Losing weight is actually a very simple concept. It’s difficult to achieve for a variety of reasons but the science behind it is simple nevertheless.
If calories out exceed calories in, you will lose fat. If calories in exceed calories out, you will gain fat
So what makes weight loss so difficult?
Firstly, weight loss and fat loss are two different things. Weight loss (or gain) can occur
because of a number of factors. Whilst fat loss is simply the reduction of body fat.
Because of this, it’s important to use not only scale weight to measure your progress. Other factors such as body fat %, how your clothes feel, body measurements and how YOU FEEL should also be factored in.
There are several reasons why scale weight can increase. The most common are:
- You ate more salt than usual
- You ate late at night (if you weigh in the morning, the food will still be inside you)
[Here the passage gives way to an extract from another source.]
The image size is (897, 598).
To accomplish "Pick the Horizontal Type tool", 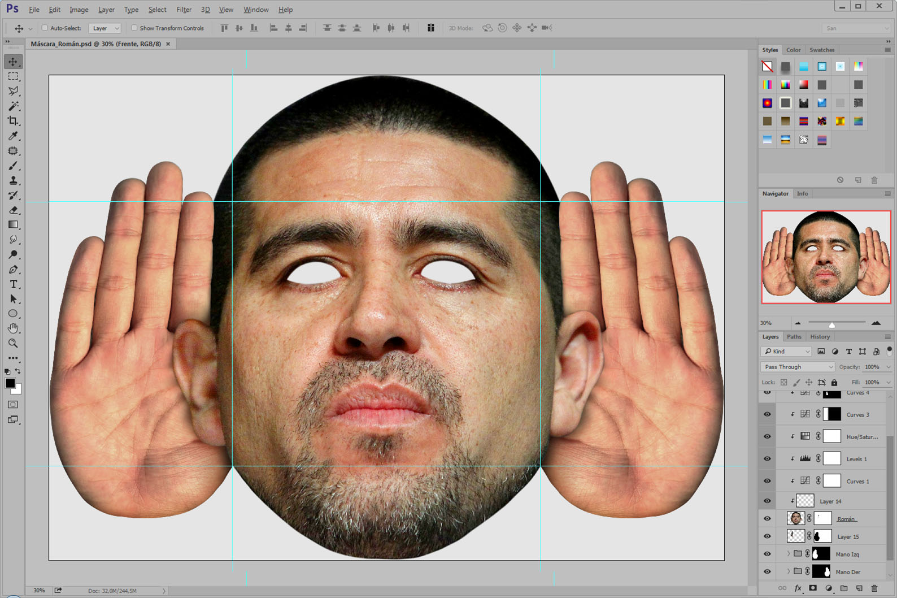I will tap(13, 284).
- You ate more carbs than usual
- You need the toilet! (Yes you can weigh less afterwards!)
- You are stressed
- You trained hard yesterday
- You weighed in earlier than usual (Food still there from yesterday!)
- Menstrual Cycle
The body responds to these factors generally by holding onto water, thus increasing scale
weight. YOU DID NOT put on 3lbs of fat overnight!
The problem here is that so many people are dictated by scale weight alone. Therefore as soon as they “plateau” or gain scale weight, they think the whole process isn’t working and throw in the towel! This is the worst thing you can do!
Trust the process. Yes, it’s hard, yes it takes time but that time will pass anyway so you may as well chase your goals!
Mind over Matter
Aside from scale weight, being in a calorie deficit (more calories out than in) is tough! If it
were easy, everyone would be walking around at their ideal body weight!
It’s a mental battle as well as a physical one. The more you think about the foods you ‘can’t have’, the more you want them right?!
So the solution here is to find something that works for YOU. Just because Barbara at number 45 is into the latest juice diet and is losing weight, doesnt mean its right! If you enjoy flexible dieting then do it. If you enjoy keto, then do it. If you enjoy intermittent fasting then do it!
Here’s the only thing you need to know about all of these ‘diets’…they put you into a calorie
That’s why you are losing weight. Not because it’s some magical way to eat. Not because you are only eating ‘clean food’ or because you don’t eat after 8pm but because the WAY you are eating puts you into a caloric deficit.
So where does exercise come into it all? If you are burning more calories by moving your body more (walking, running, weight training, swimming…whatever) then your calories out component is greater. This means you can either have more calories from food OR achieve a greater weight loss. This is why a combination of both diet and exercise is optimal for weight loss.
E.G. In order to lose 1lb of fat per week we need to be in a calorie deficit of around 3500 calories per week (or 500 per day) You could burn off 250 extra calories through exercising and eat 250 calories less per day and bobs your uncle!
So remember, weight loss takes time, weight loss is hard work but the concept is simple and once you understand that, its much easier. You can do it!
Oh and please stay away from anyone who is promoting juice cleanses, detoxes or waist trainers…your kidneys and liver detox your body! Your waist will get smaller from a calorie deficit and juice diets simply put you on a ridiculously low amount of calories (calorie deficit) and usually contain laxatives…NOT what you want!